Yoonmin

yoongi x jimin

and BTS

M

yaoi BL

twoshoot

i dont own anything. even the storyline is inspired by real experience of someone i know well. i only write it down here (and change the characters into yaoi/fit it with bangtan/sake of entertain)

and ill be happy if you like it

Dunia kami bagai air dan api, langit dan bumi, siang dan malam: berbeda, sangat.

Namun dua hal yang tak bisa kita pungkiri dan yang membuat kita saling tertarik: kita adalah pemberontak, dan kita tidak bisa berhenti saling menyakiti

Dari mana cerita bodoh ini harus dimulai? Awal ceritaku? Awal ceritamu? Saat kita bertemu? Atau saat dunia kita mulai runtuh? Atau saat kau meninggalkanku?

Saat itu aku hanyalah pemuda yang naif, kampungan. Bertemu denganmu yang saat itu bagiku terlihat sangat keren, meskipun kau sama lugunya. Tapi kau berbeda. Kau adalah definisi lain dari kebebasan. Aku iri. Dan aku tertarik.

Kau penuh dengan obsesimu akan masa depan yang gemilang. Keras kepala, padahal keluargamu menentang. Keluargamu berada, kau cukup mengikuti kemauan mereka maka hidupmu akan mulus. Jika bisa mengulang waktu aku ingin menghentikanmu. Tapi sungguh, Yoon, tekadmu akan mimpimu lah daya tarik terbesarmu.

Sekolahmu masuk ke tahun kedua, tapi bukannya belajar kau lebih suka membuat koneksi. Melebarkan jangkauanmu pada dunia luar, padahal kau bukan orang yang aktif. Tapi ku rasa bangku sekolah memang tak cocok untukmu. Kau lebih dari itu. Buku-buku itu terlalu kuno untukmu.

Pertama kita bertemu adalah saat sekolahmu mengadakan festival. Aku hanya seorang penyusup kala itu. Ku lihat kau berada di kantin sekolah-awalnya kau terlihat tak bernyawa tapi saat kau mulai membuka suara matamu bersinar-sinar, kagum, dan aku penasaran akan topik pembicaraan kalian, yang nanti mulai ku pahami saat mengenalmu.

Aku yang orang desa, saat itu baru selesai dengan kelulusan sekolah menengah pertamaku dan memutuskan untuk ke kota, mencari sesuatu yang aku tak tahi.

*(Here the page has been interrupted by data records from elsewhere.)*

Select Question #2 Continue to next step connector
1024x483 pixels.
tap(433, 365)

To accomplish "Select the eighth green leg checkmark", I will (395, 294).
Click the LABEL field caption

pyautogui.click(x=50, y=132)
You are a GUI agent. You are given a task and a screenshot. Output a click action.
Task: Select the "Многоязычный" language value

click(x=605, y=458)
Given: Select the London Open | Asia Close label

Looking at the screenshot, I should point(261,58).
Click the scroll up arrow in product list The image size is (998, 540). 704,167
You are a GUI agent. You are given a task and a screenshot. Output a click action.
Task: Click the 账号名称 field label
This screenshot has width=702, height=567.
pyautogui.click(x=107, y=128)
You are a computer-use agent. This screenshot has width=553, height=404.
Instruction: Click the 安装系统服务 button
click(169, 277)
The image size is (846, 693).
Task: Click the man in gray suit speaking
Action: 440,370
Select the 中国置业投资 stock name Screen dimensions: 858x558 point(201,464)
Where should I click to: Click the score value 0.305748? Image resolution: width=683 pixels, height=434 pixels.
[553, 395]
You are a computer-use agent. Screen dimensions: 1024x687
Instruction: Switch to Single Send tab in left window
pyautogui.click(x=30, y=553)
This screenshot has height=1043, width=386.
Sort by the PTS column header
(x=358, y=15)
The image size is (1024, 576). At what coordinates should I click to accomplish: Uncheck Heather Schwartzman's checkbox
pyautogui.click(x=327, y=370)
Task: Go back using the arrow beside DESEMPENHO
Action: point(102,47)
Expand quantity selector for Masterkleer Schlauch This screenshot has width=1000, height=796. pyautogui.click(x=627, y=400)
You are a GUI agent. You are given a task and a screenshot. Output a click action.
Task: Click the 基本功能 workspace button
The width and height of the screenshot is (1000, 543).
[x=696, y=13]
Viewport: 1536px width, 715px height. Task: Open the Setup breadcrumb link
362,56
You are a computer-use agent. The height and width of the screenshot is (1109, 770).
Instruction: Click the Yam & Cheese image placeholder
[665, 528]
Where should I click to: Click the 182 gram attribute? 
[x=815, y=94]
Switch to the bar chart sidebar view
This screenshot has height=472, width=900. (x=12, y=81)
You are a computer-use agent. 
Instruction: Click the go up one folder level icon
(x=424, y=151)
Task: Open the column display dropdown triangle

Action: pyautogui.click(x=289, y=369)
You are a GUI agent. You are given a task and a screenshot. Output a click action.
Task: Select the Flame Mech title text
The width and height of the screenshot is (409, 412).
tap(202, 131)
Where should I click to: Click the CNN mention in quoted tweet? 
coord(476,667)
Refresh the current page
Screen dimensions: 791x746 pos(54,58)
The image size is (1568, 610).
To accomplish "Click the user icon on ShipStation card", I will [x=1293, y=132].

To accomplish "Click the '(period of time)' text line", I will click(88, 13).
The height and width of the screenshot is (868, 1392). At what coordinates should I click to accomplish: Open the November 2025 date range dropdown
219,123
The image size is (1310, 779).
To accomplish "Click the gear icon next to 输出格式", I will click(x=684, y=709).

Mungkin pelarian. Orang tua sudah menyiapkan pasangan untukku, dan demi Tuhan aku tidak mengenal orang itu. Menikah, titik, seperti saudara-saudaraku yang lain. Lahan pertanian sudah dipersiapkan pula. Tapi saat aku pulang kerumah, saat itu untuk pertama kali aku memberontak pada keluargaku.

Pertengkaran tak terelakkan. Aku ingin melanjutkan sekolahku! Saat itu aku sadar, aku ingin hidupku berbeda, aku ingin punya mimpi, tapi mimpi itu berbeda dari keinginan keluargaku.

"Jimin, kau harus menerima takdir keluarga kita! Kita ini petani!"

Ayahku berteriak saat aku mengungkapkan keinginanku untuk melanjutkan pendidikan.

"Tidak peduli. Aku ingin bersekolah. Takdirku biar aku sendiri yang menulisnya".

Aku hanya menjawab ayahku dengan nada biasa karena bagaimanapun dia orang tuaku dan aku tak pernah dididik untuk menjadi anak yang durhaka.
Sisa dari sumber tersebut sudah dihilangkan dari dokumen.